Some universities say they won’t allow white nationalists and supremacists to rally on or near their campuses due to concerns over safety and security.
That includes Michigan State University, which last week denied a request to come on campus from a group led by white nationalist ringleader Richard Spencer.
Spencer claims that’s a violation of his First Amendment rights.
And we’ve been hearing a lot from these hate groups in recent months about a perceived violation of their right to free speech.
What speech is protected under the First Amendment and what isn’t? Is it important that these groups are able to demonstrate as long as they don’t turn violent?
“Nobody thinks — the founders didn’t think, and the courts have never thought — that the freedom of speech means the freedom to say any words you want under any circumstances in any way at any time,” says Primus.
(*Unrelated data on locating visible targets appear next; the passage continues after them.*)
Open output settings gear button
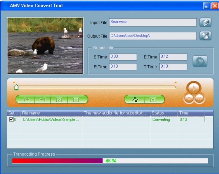[x=200, y=61]
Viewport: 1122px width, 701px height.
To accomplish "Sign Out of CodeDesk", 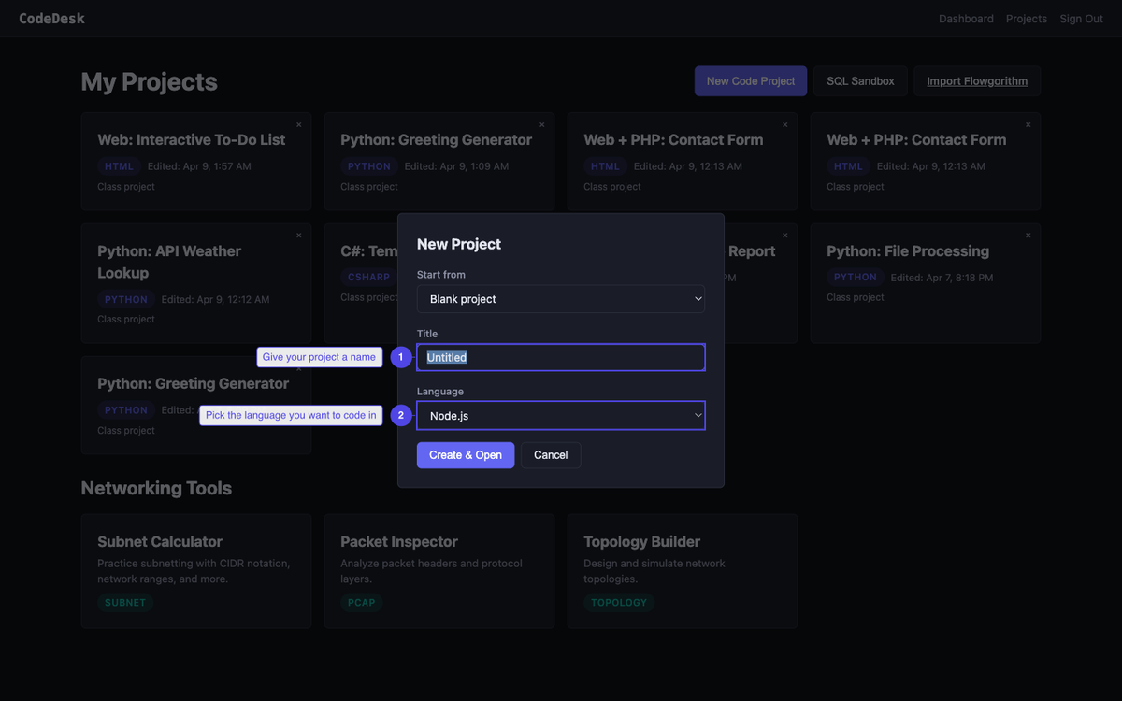I will pyautogui.click(x=1081, y=18).
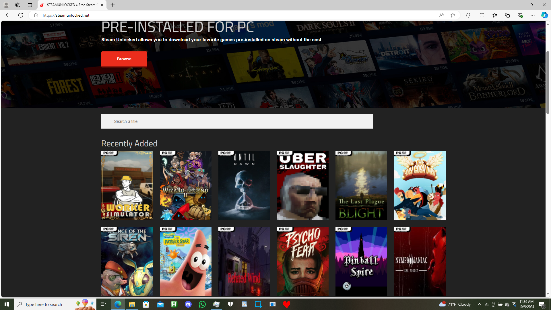551x310 pixels.
Task: Open Settings and more menu
Action: pyautogui.click(x=532, y=15)
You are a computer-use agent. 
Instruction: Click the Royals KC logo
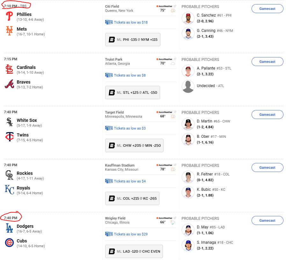(x=10, y=190)
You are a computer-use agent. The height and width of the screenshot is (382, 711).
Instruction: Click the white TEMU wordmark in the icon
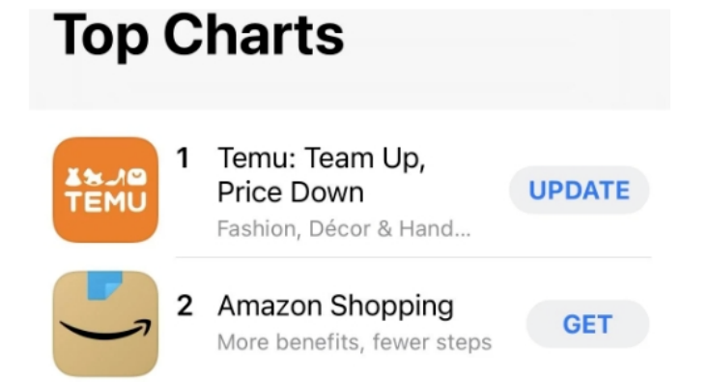point(105,202)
“What the government is not supposed to do is repress speech for the purpose of preventing the dissemination of an idea,” he says. “The questions that are most relevant in things like the Charlottesville scenario are about the line between speech that’s the conveying of an idea intended to be offered to persuade people and speech that is actually a set of actions designed not to persuade, but to intimidate.”
Reason Foundation Senior Analyst Shikha Dalmia and Lansing State Journal columnist Judy Putnam also join the show to continue the conversation and talk about MSU’s decision, which Putnam says put “safety over bravery” in a recent column.
Dalmia has written in Reason Magazine about her defense of “First Amendment Absolutism” as well as the University of California-Berkley’s decision to cancel right-wing provocateur Milo Yiannopoulos’ speech earlier this year after his scheduled appearance sparked violent protests.
“I don’t believe in content-based restrictions on free speech, even hate speech,” says Dalmia.
“I think the American model of free speech is correct that the antidote to hate speech is more speech. Free speech is a great disinfectant to bad ideas.”
However, Dalmia defends MSU’s decision, largely because there was no invitation from the university or any student groups to have the group on campus.